━━ Page extract
People march in Causeway Bay district during the Gay Pride Parade in Hong Kong on November 8 2014. The atmosphere was jovial as nearly two thousand people, some wrapped in rainbow-coloured flags and some dressed in drag took to the streets in Hong Kong's Gay Pride parade. AFP PHOTO / XAUME OLLEROS

Thousands of people marched through Hong Kong for the city's gay pride parade on Saturday, some of them wrapped in rainbow flags or dressed in drag.
 
The mood was festive despite the rain as the colorful procession made its way through the southern Chinese city, with some 3,000 people taking part, an AFP reporter said. Organizers put the numbers for the sixth annual march considerably higher at around 9,000.
 
"Each year more and more people are coming out. They're trying to provide the message that there's nothing inherently wrong with being gay—it's just two people in love with one another," Alison Yung, a 32-year-old marketing director, told AFP.
━━━━
━━ Given data
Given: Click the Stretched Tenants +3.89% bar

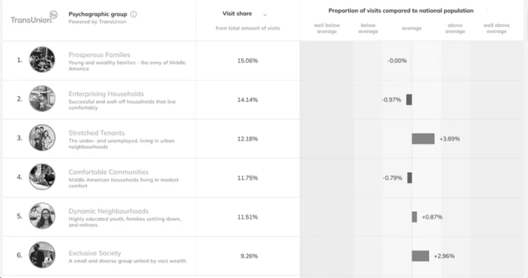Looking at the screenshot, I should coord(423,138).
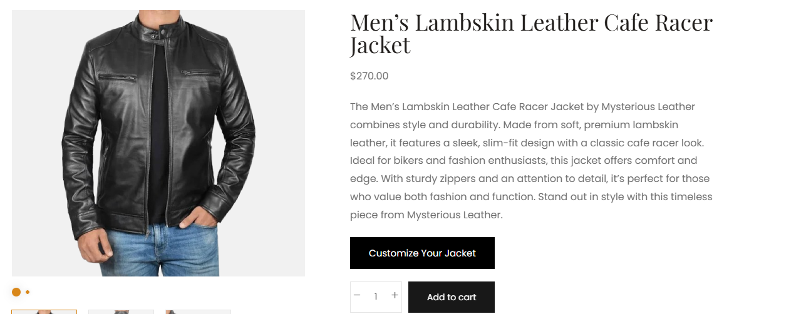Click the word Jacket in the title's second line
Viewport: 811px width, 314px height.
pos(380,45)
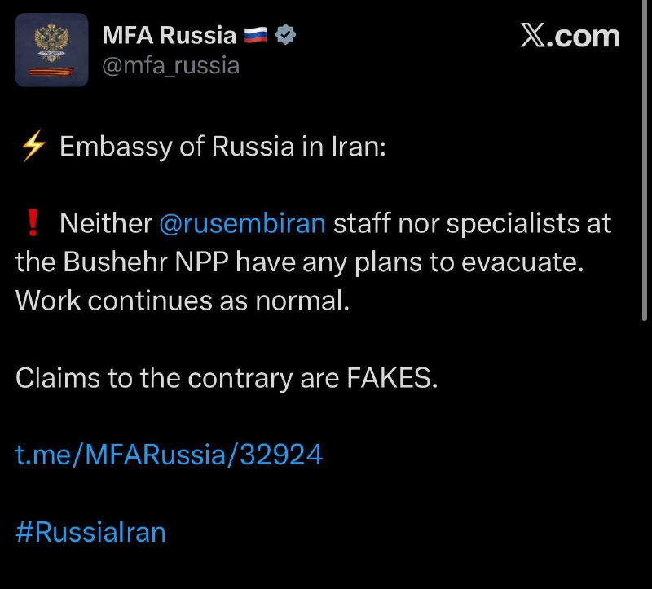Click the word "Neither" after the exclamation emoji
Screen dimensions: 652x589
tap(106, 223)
━━━━
━━ Given data
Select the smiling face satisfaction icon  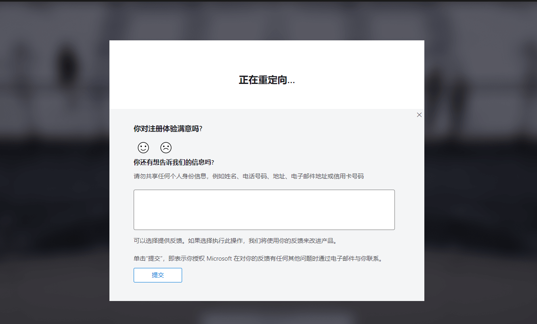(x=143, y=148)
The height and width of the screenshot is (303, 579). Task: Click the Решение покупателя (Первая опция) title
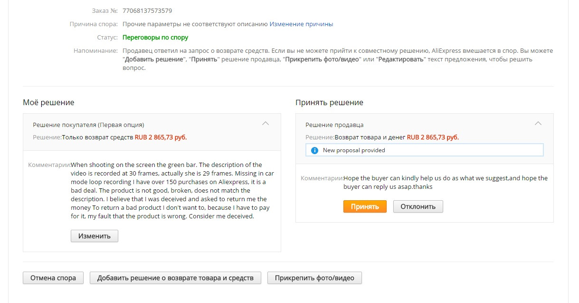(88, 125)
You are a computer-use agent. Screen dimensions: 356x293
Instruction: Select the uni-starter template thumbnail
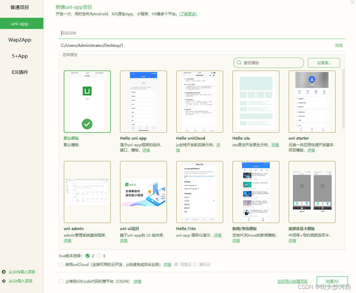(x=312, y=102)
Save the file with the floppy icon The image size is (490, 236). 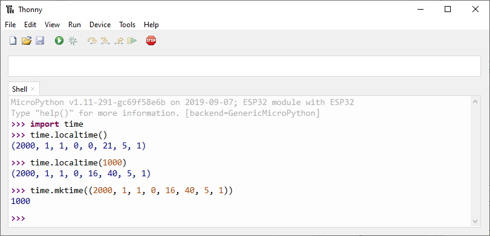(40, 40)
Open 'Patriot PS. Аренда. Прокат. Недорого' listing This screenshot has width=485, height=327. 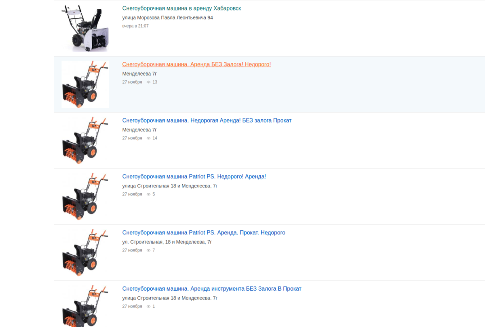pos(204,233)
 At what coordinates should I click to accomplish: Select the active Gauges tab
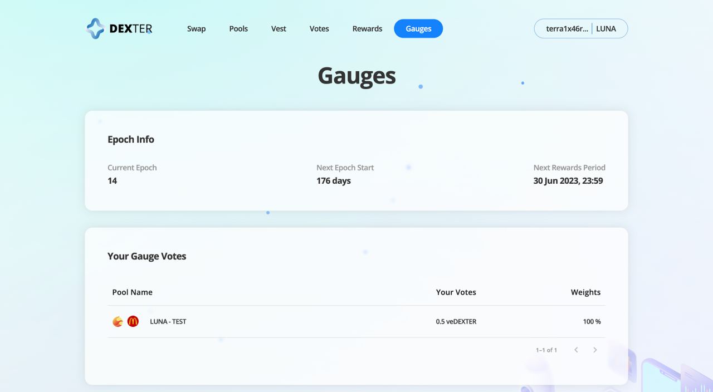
━━━━
▶ **Requirement 1**
Keep only the rows that contain the string "dimensions", and copy each one in full.
▶ **Requirement 2**
Pick up the Hong Kong pride parade report after its final sentence and continue it.

▶ **Task output 1**
Screen dimensions: 652x589
You are a computer-use agent. Screen dimensions: 356x293

▶ **Task output 2**
 
"There's still a lot of work needed to be put into getting people to be more tolerant (of the gay community)," Yung said.
 
But other participants said awareness of gay rights was growing in Hong Kong.
 
"You can see the young people, even though a lot of them are not gay, they come to support us," said a man who gave his name as Frank and was dressed in an elaborate Marie Antoinette costume.
 
A Hong Kong tycoon drew worldwide attention two years ago when he offered HK$500 million ($65 million) to any man that could convince his openly gay daughter to marry him, attracting 20,000 candidates.
 
Flamboyant property developer Cecil Chao subsequently doubled the "marriage bounty" to $130 million. But he withdrew it in January after his daughter Gigi wrote a heartfelt open letter imploring him to accept her sexuality.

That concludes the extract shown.